# Brief:
Reproduce every one of the records below word for word, leaving out the pictures.

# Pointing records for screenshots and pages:
....

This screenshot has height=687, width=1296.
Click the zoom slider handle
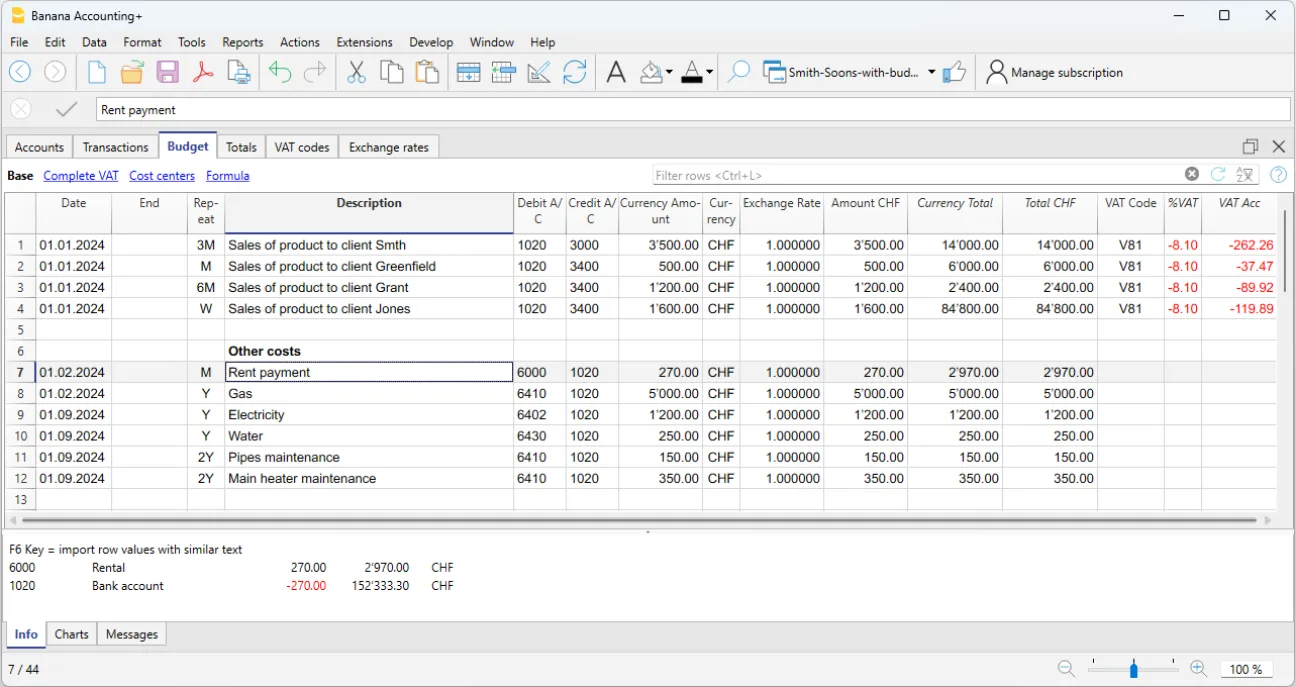tap(1133, 669)
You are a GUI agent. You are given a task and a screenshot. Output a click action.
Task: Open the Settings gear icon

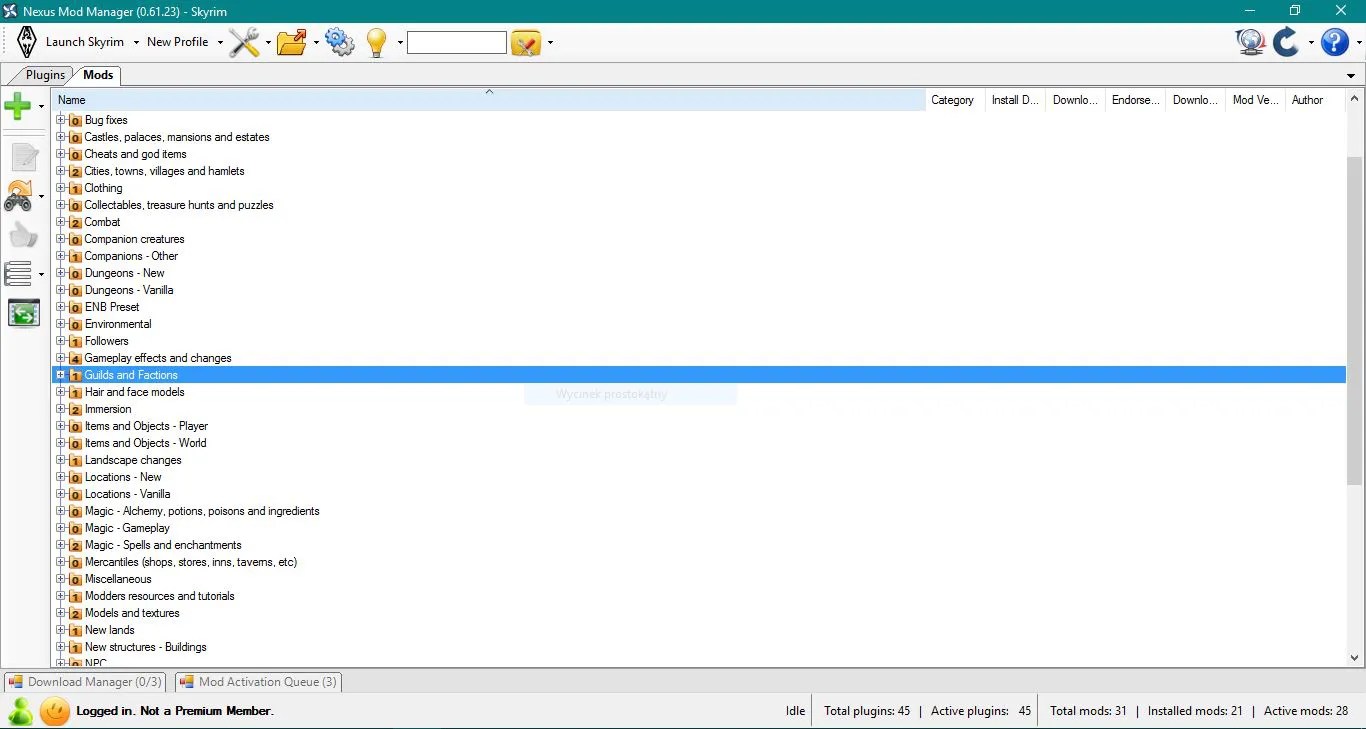pyautogui.click(x=340, y=42)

....

# Worked solution:
This screenshot has height=687, width=1296.
Click the zoom slider handle
tap(1133, 669)
You are a GUI agent. You are given a task and a screenshot. Output a click action.
Task: Open the Settings gear icon

pyautogui.click(x=340, y=42)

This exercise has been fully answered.